Injeladen – nich uffgefordert.

Keiner kann Keinem hier böse mehr sein.
Zur Bestechung genügt ein Zigarrchen schon.
Mirjam, mein Leben, mein Kind, schlaf ein –
man nennt das bei uns nicht mehr Korruption.
Die Großindustrie hat Chefredakteure,
Sozis und Ministerialsekretöre
injeladen – nich uffgefordert.

Kurt Tucholsky als Theobald Tiger in:
Kleine Fingerübung, Weltbühne, Jg. 20, 1924, Nr. 12, S.362

Wie funktioniert das eigentlich mit der Presse? Können wir das glauben, was da steht? Sind die Schreiberlinge nicht alle bezahlt?

Die Gefahr besteht. Verlockungen gibt es viele – und das ist offensichtlich nicht neu, wie der Auszug aus dem Gedicht von Kurt Tucholsky (komplett hier) zeigt. Sein „injeladen – nich uffgefordert“ begleitet mich seit den frühen Tagen als Zeitungsjournalist. Es ist die Mahnung, Distanz zum Gegenstand der Berichterstattung zu wahren – so gut das dann eben geht. Die Grenze zwischen Tuchfühlung und Kungelei zu ziehen, ist dabei die hohe Schule. Aber sowas hat man uns eben beigebracht, und es wirkt fort.

Die Verführungen sind mannigfach, vor allem für all‘ die Journalist*innen, die über die schönen Dinge des Lebens schreiben. Konzert- und Theaterkritiker, Auto- und Reisejournalisten sowie natürlich auch die Foodies, die sich um Restaurantkritik und Wein und all die feinen Dinge kümmern.

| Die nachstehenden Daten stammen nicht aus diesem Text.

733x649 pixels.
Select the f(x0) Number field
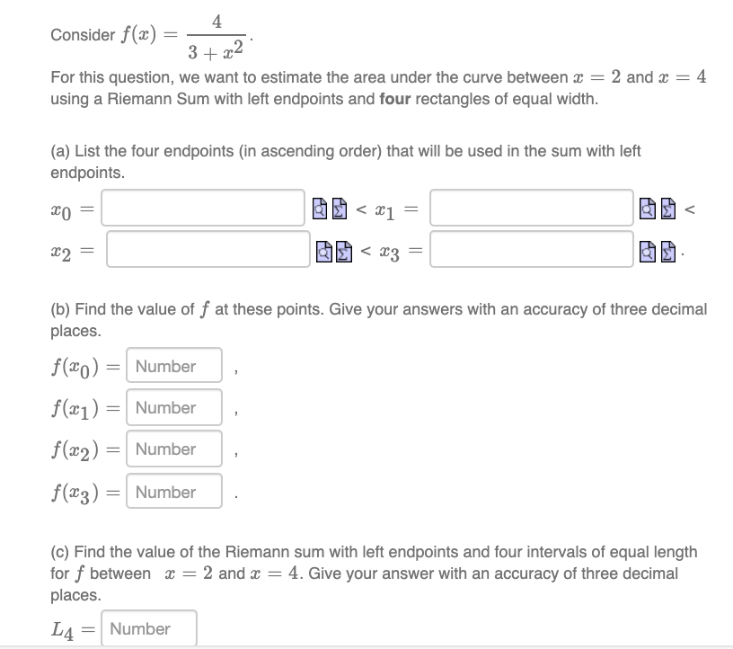(173, 366)
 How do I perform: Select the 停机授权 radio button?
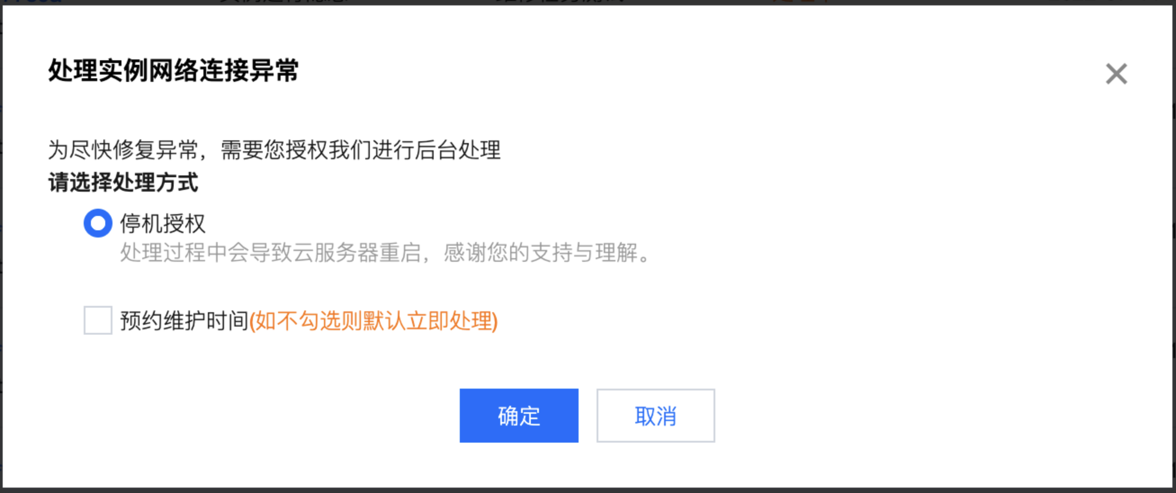pos(98,223)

Denn natürlich kennt man sich in der Szene über die Jahre, aber Freunde zu haben bedeutet für professionelle Journalisten ja nicht, mit denen zwischen den Zeilen zu kuschen.

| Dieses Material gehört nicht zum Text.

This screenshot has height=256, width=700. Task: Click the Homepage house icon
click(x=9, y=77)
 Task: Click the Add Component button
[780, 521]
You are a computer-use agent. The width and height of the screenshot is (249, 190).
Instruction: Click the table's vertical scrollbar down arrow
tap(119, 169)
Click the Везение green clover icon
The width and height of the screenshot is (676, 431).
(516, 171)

Zwei konkrete Beispiele. Das eine spielt vor einigen Jahren in einem Dresdner Restaurant. Anders als sonst hatten wir nicht anonym reserviert, sondern im Laufe einer Facebook-Unterhaltung den Termin festgemacht. Insofern war der Chef gewarnt, aber ich denke, er hat sich nicht verstellt. Es war ein gelungener Abend,  mit vorzüglichen Speisen und einer supernetten Bedienung. Am Ende des Tages brachte sie, wie gewünscht, die Rechnung – die ich leider reklamieren musste: Es war nur ein Menü berechnet – „der Koch wolle mich einladen!“ Ich lehnte ab und sagte: „Wenn ich schreiben soll, dann zahle ich. Wenn ich eingeladen werde, schreibe ich nicht – der Koch solle entscheiden!“  Ich durfte zahlen – und das zuvor schon nette Verhältnis zum Chef wurde danach nur noch respektvoll-herzlicher.

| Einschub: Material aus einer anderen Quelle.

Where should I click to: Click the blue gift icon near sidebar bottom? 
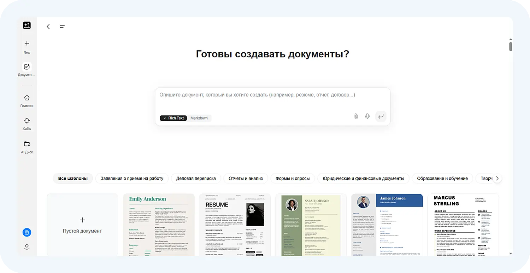(27, 232)
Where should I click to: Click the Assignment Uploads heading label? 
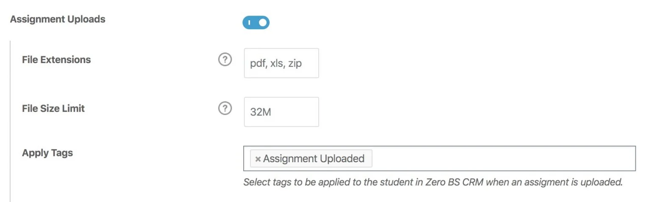coord(58,19)
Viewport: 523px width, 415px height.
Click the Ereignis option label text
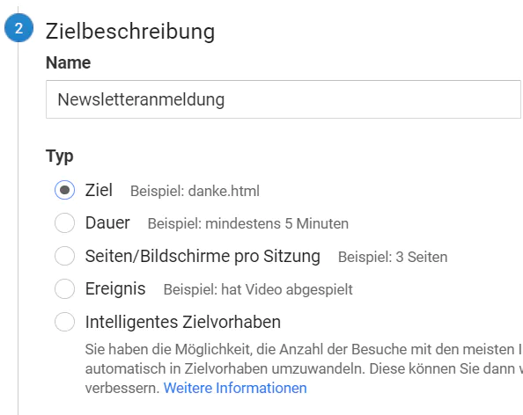[x=115, y=288]
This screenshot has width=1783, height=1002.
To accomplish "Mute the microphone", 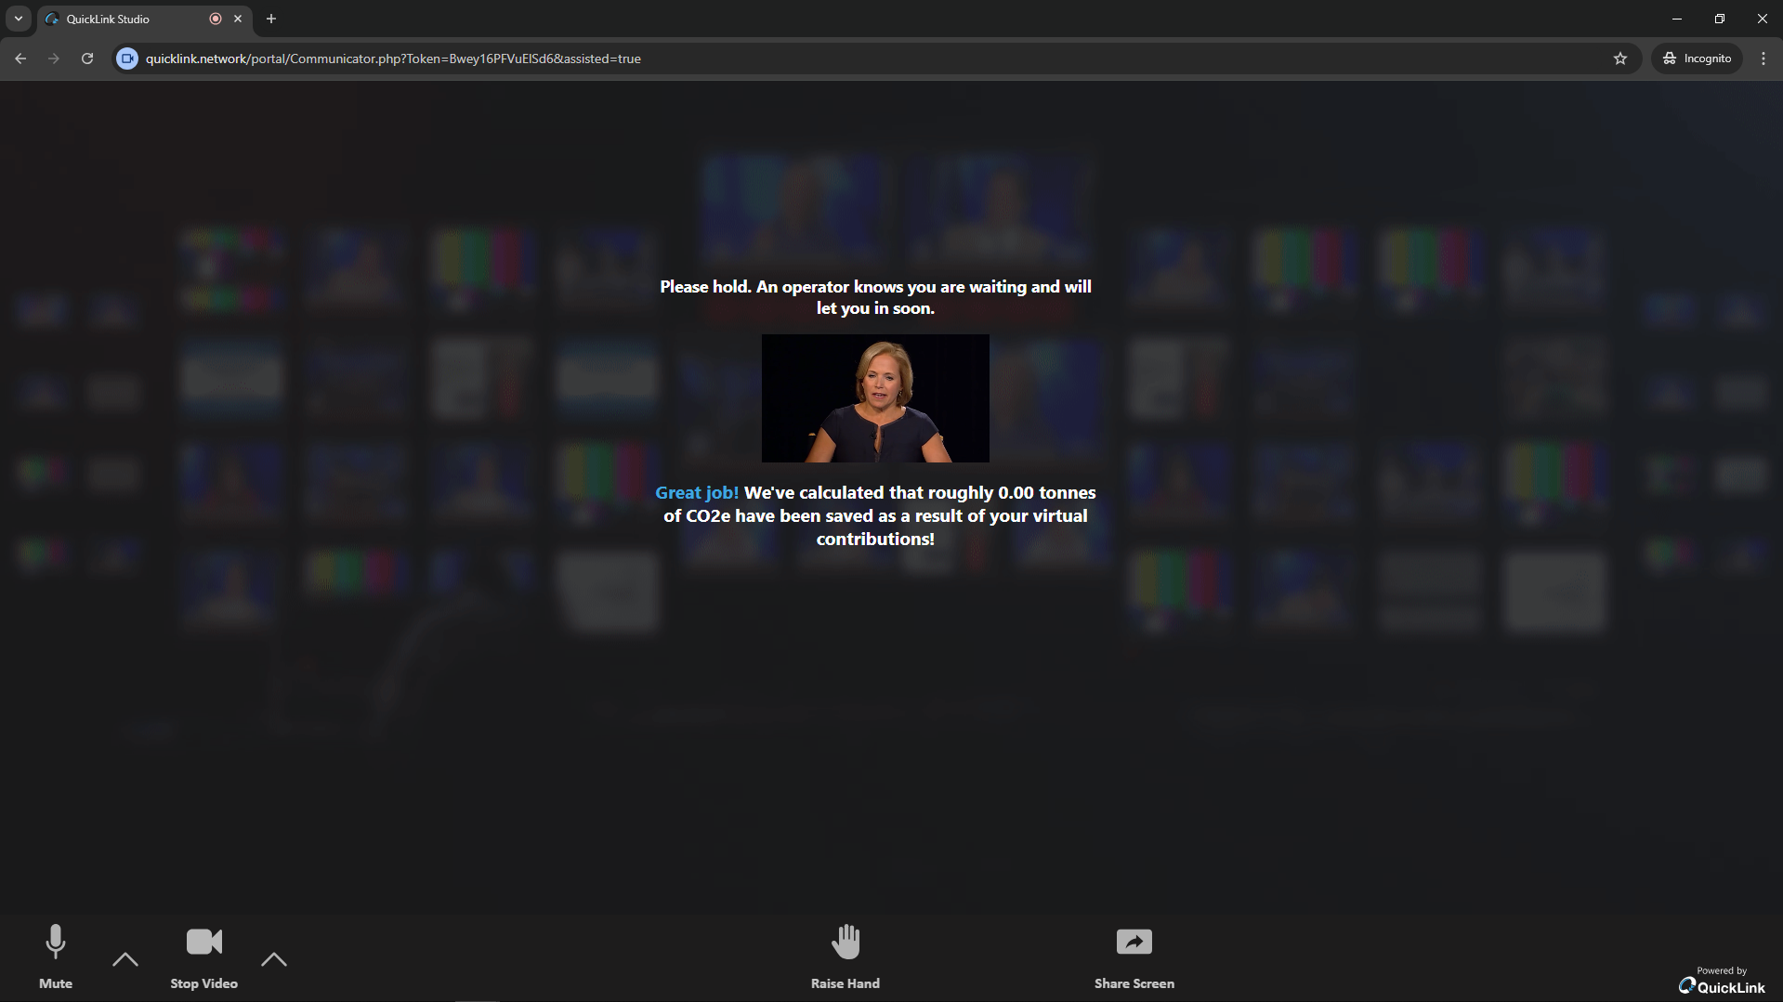I will pyautogui.click(x=56, y=955).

Das andere Beispiel ist quasi ein Dauerproblem: Einer meiner Kunden hat ein Hotel mit Restaurant, und dort gibt es eine Menge sehr spannender Veranstaltungen. Warum sollte ich über die nicht schreiben, auch wenn das gar nicht zu meinem Job dort gehört? Gute Frage, klare Antwort: Ich schreibe, wie mir der Schnabel gewachsen ist bzw. die Finger auf die Tastatur klimpern. So steht das dann hier im Blog – mit einem erklärenden Absatz am Ende des Beitrags, der das Binnenverhältnis offen legt. Derlei Transparenz soll den Leser*innen helfen, die Dinge einzuschätzen.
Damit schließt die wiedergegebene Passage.